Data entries
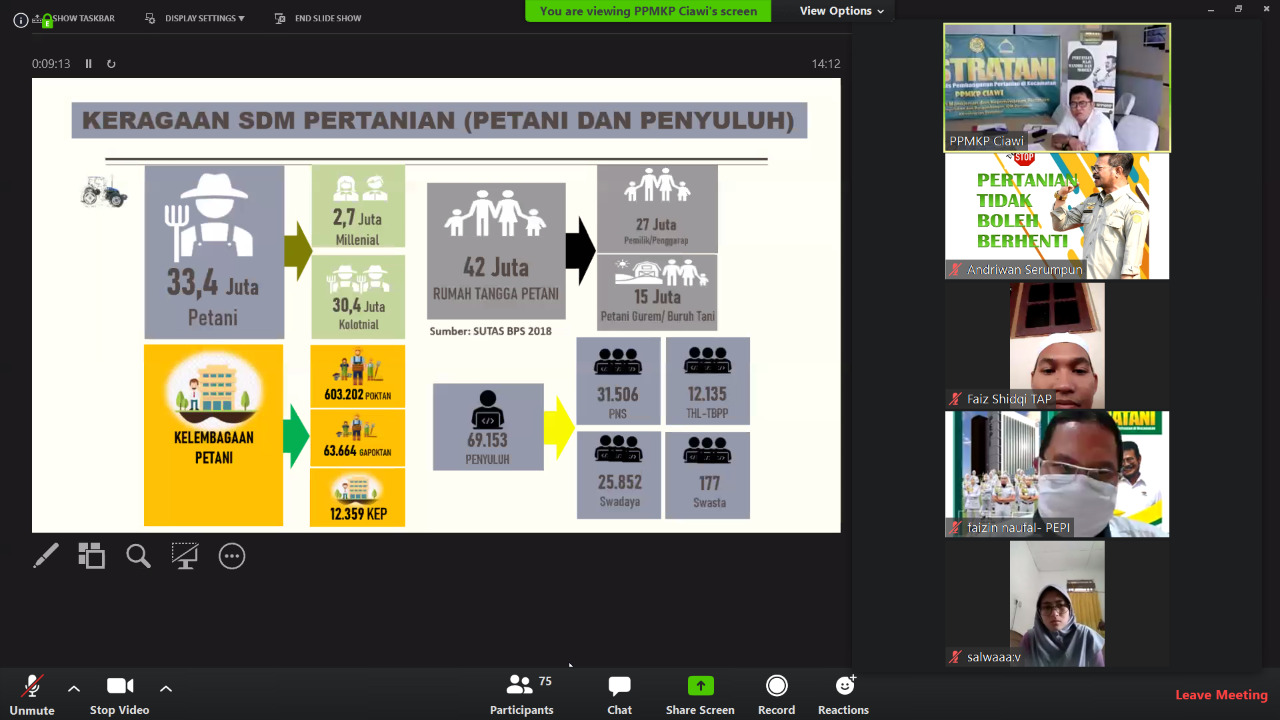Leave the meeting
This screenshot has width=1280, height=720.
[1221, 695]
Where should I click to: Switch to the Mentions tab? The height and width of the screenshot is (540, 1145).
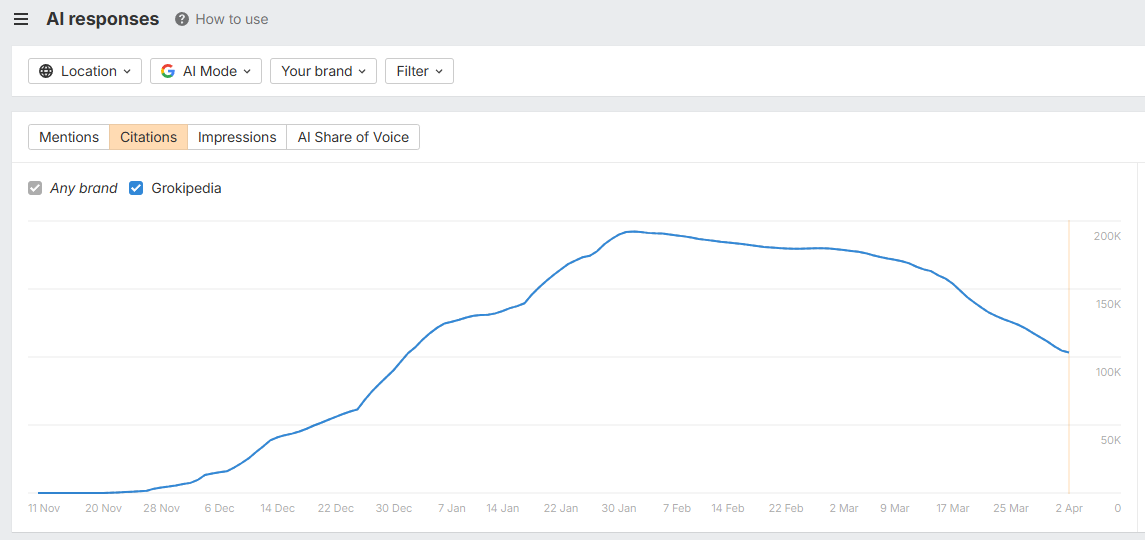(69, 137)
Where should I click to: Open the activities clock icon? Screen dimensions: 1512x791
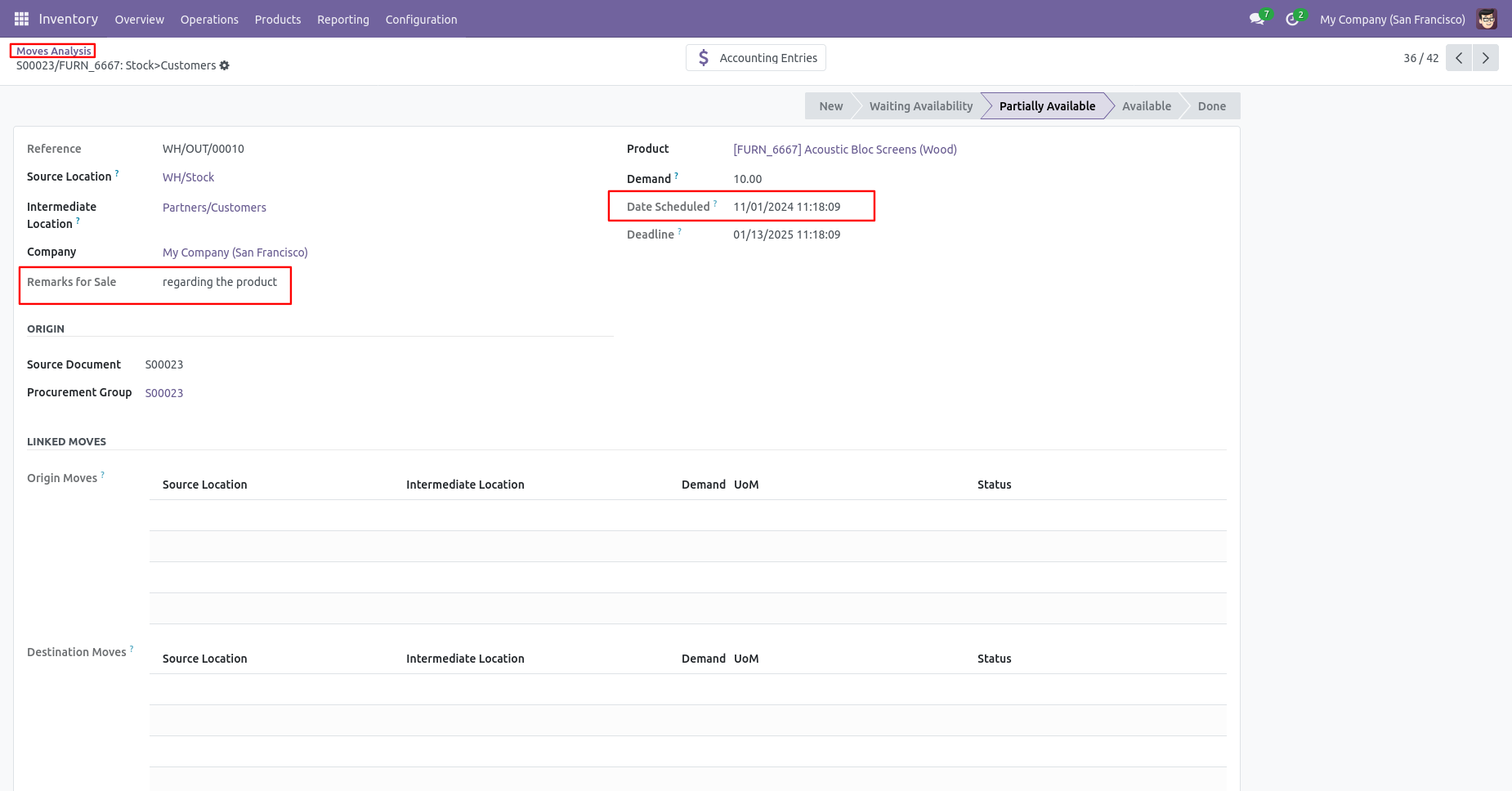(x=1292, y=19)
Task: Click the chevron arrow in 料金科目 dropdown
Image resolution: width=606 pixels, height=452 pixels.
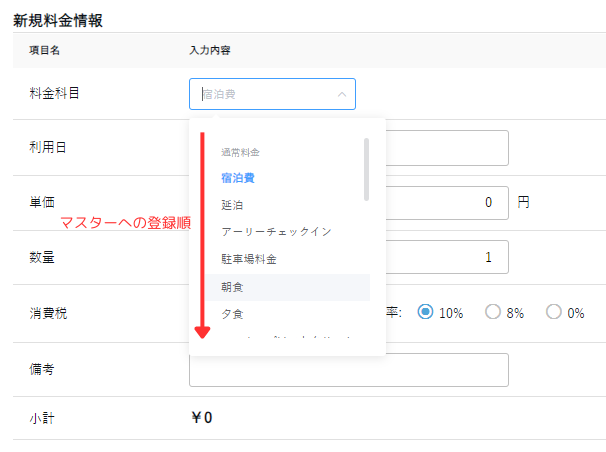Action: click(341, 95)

| REQUIREMENT |
Leave out every picture and copy, exactly as written, the lines from the one with "Task: Click the" through the end of the records above.

| SOLUTION |
Task: Click the chevron arrow in 料金科目 dropdown
Image resolution: width=606 pixels, height=452 pixels.
Action: click(341, 95)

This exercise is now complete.